By Meagen Pollock, The College of Wooster
Blogs are essentially web pages that consist of updated multimedia posts, usually related by a theme. Blogs can serve as valuable sources of information and as forums for the open exchange of ideas.
How blogs enhance undergraduate research
A student works on different types of mobile computing devices to record her field experiences in a departmental blog. Photo courtesy of Meagen Pollock.
Resources - Many blogs highlight current events, share new data, or offer commentary on recent journal articles. Some blogs announce opportunities for funding and professional development. Read through the comments section at the end of each post to find supplementary information and links to related sites.
Communication - Successful blog experiences require effective communication between the author and the readers. For public blogs, authors develop the ability to convey scientific information to a general audience. Private blogs can be used to exchange ideas with collaborators or a select group of experts. In either scenario, authors learn to communicate through clearly written text and the effective use of illustrations and other media. Blogs also reflect the process of peer review in scientific discourse. A reader's comment may lead to a discussion thread and a follow-up post.
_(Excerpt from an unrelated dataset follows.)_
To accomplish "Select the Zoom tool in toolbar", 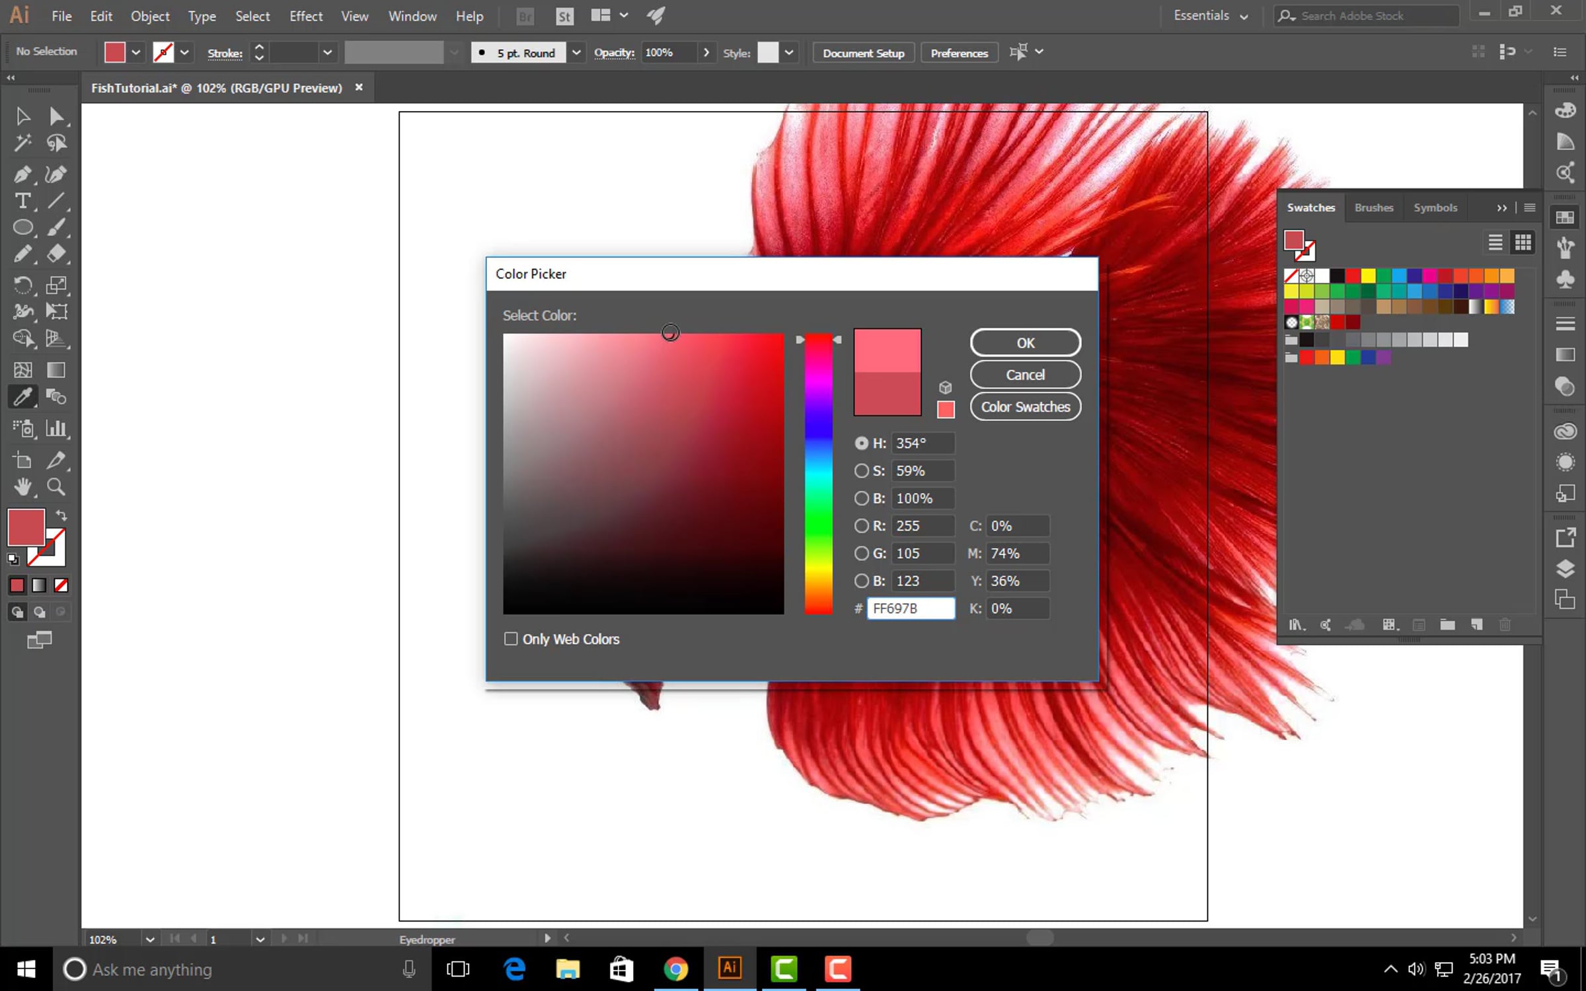I will (x=56, y=488).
Connections - Most blog authors would agree that their posts reach a diverse audience. Collaborations can develop unexpectedly when experts read about another's scholarly work. Interested in recruiting research students? Summer programs and departments can advertise research opportunities. Students who may not consider research may read a blog that chronicles an undergraduate research experience and become inspired.
Where to start
Many institutions already support blogging platforms, so begin by contacting your information technology department. Alternatively, there are external blogging platforms that are freely available on the web, such as Blogger and WordPress. Decide how your blog will be used and adjust the privacy settings to make the site private or publicly available. Create and publish your first post. Respond to comments and post on a regular basis.
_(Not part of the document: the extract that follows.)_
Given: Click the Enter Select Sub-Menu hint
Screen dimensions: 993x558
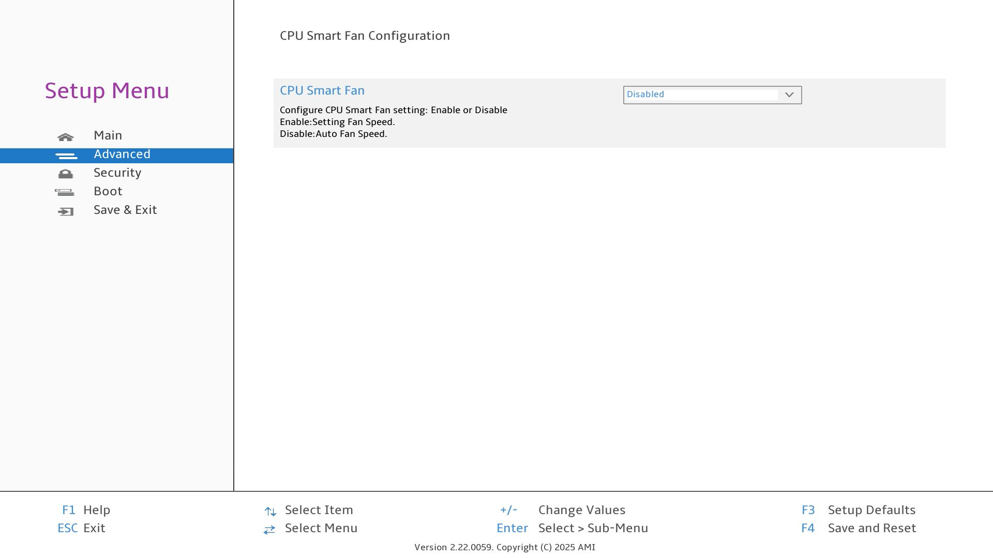Looking at the screenshot, I should pos(572,528).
Determine authorship responsibility - Once the purpose of the blog is determined, decide who will be responsible for authoring posts and moderating comments. Blogs can be managed by individuals or by groups. A blog that describes recent departmental events might be best administered by multiple faculty while a blog that highlights topics in a specific field might be best authored by only one or two individuals. Provide guidance to student authors about your expectations for writing style and content.
Develop your "brand" -Blogging is most effective with a wide-ranging and interactive readership. Make sure readers know what to expect by selecting a theme and developing your blog's identity. Describe your purpose on an "about this blog" page. Advertise new posts on social networking sites like Twitter and Facebook. Update your blog regularly. Respond to comments and comment on related blogs. Write titles that are descriptive and tag your posts with keywords.
Manage your blog updates with an RSS reader - Rather than checking individual blogs for updates, save time by allowing the updates to come to you. Subscribe to a blog's RSS feed to view summaries of the latest posts or to follow conversations in the comments section. For a quick introduction to RSS, view the Common Craft RSS in Plain English video or see the 7 things you should know about RSS pamphlet from EDUCAUSE.
Examples of geoscience blogs
- Organizations and Departments: GeoCUR, Wooster Geologists
- Faculty and Students: AGU blogosphere, Wired Science Blogs, Earth and Mind: Reflections on Thinking and Learning about the Earth
Where to find more information
- 7 Things you should know about WordPress - A quick introduction by EDUCAUSE to one of the most popular blogging platforms.
- Blogs: Applications in science education - article in the Journal of College Science Teaching that describes rules for effective blogging.
- Geoblogs as a device for student engagement - 2011 GSA presentation by Callan Bentley on the benefits (and drawbacks) of blogging.